◆ **OEFENTEKST**:

21. Volgens vaste rechtspraak geldt bij punitieve sancties als uitgangspunt dat de redelijke termijn als bedoeld in artikel 6, eerste lid, van het Verdrag tot bescherming van de rechten van de mens en de fundamentele vrijheden (EVRM) is overschreden als, behoudens bijzondere omstandigheden, de rechtbank niet binnen twee jaar nadat deze termijn is aangevangen uitspraak doet. Overschrijding van de redelijke termijn behoort in beginsel te leiden tot verlaging van de boete, mede afhankelijk van de mate waarin de redelijke termijn is overschreden.
22. Hoofdregel is dat de redelijke termijn gaat lopen op het moment dat het bestuursorgaan jegens de beboete een handeling verricht waaraan deze in redelijkheid de verwachting kan ontlenen dat aan hem een boete zal worden opgelegd. In de regel is dit moment de datum van het voornemen tot boeteoplegging, in dit geval 23 februari 2021 (zie bijvoorbeeld de uitspraak van het CBb van 4 april 2023, ECLI:NL:CBB:2023:172). Gesteld noch gebleken is dat er reden is om in dit geval van die hoofdregel af te wijken. Evenmin is sprake van bijzondere omstandigheden die maken dat de rechtbank niet binnen twee jaar nadat de redelijke termijn is aangevangen uitspraak had moeten doen. Dit betekent dat de redelijke termijn in deze zaak is overschreden. 23. De rechtbank heeft vastgesteld dat in de bestuursrechtspraak (en ook door deze rechtbank zelf) niet eenduidig wordt omgegaan met het matigen van bestuurlijke boetes bij overschrijding van de redelijke termijn. Soms wordt bijvoorbeeld een maximale matiging gehanteerd, maar soms ook niet. In het financieel en economisch bestuursrecht, waar in het algemeen hogere boetes aan de orde zijn, hanteert deze rechtbank voortaan onderstaande uitgangspunten bij overschrijding van de redelijke termijn, met dien verstande dat nieuwe rechtspraak van de hogerberoepsrechters en andere ontwikkelingen aanleiding kunnen zijn om deze uitgangspunten bij te stellen.

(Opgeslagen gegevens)
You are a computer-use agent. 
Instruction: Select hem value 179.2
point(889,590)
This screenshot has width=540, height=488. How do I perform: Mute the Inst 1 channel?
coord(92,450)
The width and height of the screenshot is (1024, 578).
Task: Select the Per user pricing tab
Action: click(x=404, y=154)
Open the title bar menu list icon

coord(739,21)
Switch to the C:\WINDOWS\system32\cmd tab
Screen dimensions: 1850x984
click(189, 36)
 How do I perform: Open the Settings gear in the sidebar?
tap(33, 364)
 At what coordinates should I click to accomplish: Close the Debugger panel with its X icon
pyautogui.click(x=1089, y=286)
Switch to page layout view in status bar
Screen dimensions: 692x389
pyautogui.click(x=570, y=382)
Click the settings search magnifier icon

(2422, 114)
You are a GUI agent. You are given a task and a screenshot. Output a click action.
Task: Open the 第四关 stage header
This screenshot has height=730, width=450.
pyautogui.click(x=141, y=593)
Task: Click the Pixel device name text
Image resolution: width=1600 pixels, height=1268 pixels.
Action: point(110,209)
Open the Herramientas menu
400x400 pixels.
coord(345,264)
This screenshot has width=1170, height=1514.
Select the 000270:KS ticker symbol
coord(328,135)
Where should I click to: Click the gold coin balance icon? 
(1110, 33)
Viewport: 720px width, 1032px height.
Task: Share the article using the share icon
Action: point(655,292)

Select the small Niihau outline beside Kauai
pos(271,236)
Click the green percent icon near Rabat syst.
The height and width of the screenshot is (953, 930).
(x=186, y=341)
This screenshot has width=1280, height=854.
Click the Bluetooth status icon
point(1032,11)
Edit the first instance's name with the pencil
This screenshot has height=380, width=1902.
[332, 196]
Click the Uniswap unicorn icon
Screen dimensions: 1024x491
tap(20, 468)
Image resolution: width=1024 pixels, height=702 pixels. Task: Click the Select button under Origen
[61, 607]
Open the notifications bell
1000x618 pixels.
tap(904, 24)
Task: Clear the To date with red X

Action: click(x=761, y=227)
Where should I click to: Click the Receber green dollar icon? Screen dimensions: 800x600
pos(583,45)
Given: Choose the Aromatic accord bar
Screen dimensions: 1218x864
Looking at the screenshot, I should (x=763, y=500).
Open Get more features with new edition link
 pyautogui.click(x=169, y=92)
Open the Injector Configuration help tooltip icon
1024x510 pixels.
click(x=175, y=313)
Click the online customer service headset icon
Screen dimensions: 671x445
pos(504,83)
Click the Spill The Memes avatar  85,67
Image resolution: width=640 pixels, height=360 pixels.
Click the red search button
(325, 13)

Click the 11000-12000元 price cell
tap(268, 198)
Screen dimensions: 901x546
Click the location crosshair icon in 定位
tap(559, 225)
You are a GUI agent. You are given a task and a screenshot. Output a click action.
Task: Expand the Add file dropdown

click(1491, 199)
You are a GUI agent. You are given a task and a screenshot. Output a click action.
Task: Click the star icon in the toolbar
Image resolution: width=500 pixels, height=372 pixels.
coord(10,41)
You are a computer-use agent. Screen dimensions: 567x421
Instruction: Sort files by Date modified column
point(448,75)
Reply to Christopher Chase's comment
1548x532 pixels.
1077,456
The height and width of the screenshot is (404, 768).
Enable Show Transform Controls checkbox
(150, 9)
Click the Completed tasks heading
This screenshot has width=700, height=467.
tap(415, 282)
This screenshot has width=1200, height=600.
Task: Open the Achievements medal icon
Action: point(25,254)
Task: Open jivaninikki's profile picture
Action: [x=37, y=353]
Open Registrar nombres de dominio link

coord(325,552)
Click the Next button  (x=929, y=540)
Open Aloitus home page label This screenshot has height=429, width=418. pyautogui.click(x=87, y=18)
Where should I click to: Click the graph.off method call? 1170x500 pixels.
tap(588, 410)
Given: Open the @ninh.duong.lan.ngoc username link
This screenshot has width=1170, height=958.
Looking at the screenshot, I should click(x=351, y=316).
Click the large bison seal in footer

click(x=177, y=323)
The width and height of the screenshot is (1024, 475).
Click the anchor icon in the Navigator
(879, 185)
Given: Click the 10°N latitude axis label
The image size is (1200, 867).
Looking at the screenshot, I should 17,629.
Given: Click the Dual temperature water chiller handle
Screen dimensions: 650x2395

◆ **OPDRACHTEN BIJ OEFENING**:
(1) Schrijf uit de tekst over de redelijke termijn letterlijk over wat tussen "21. Volgens vaste" en "termijn is overschreden." staat, beide inbegrepen.
(2) Pak alstublieft de tekst over de redelijke termijn op waar die ophoudt en schrijf hem verder.

◆ **ANTWOORDEN PER OPDRACHT**:
(1)
21. Volgens vaste rechtspraak geldt bij punitieve sancties als uitgangspunt dat de redelijke termijn als bedoeld in artikel 6, eerste lid, van het Verdrag tot bescherming van de rechten van de mens en de fundamentele vrijheden (EVRM) is overschreden als, behoudens bijzondere omstandigheden, de rechtbank niet binnen twee jaar nadat deze termijn is aangevangen uitspraak doet. Overschrijding van de redelijke termijn behoort in beginsel te leiden tot verlaging van de boete, mede afhankelijk van de mate waarin de redelijke termijn is overschreden.

(2)
termijnoverschrijding
matiging boete
maximale matiging
tot 6 maanden
5%
€ 25.000,-
6 tot 12 maanden
10%
€ 50.000,-
12 tot 18 maanden
15%
€ 75.000,-
18 tot 24 maanden
20%
€ 100.000,-
meer dan 24 maanden
naar bevind van zaken
naar bevind van zaken
24. In dit geval acht de rechtbank, zoals hiervoor is overwogen, een boete van € 100.000,- passend en geboden. Gelet op de overschrijding van de redelijke termijn met meer dan 12 maanden (maar minder dan 18 maanden) wordt deze boete met 15% gematigd, tot € 85.000,-. De rechtbank ziet geen bijzondere omstandigheden die tot een andere matiging moeten leiden.
24. Voor de toerekening van de termijnoverschrijding aan de bestuurlijke of de rechterlijke fase geldt dat de bestuurlijke fase onredelijk lang heeft geduurd als deze de duur van een jaar overschrijdt. Hetzelfde geldt voor de rechterlijke fase. Het bestreden besluit is genomen op 8 december 2021. Daarmee is in de bestuurlijke fase geen sprake van een overschrijding van de redelijke termijn. De overschrijding is volledig aan de rechtbank toe te rekenen. Daarom moeten de proceskosten wat betreft het beroep op overschrijding van de redelijke termijn worden vergoed door de Staat der Nederlanden, de minister van Justitie en Veiligheid.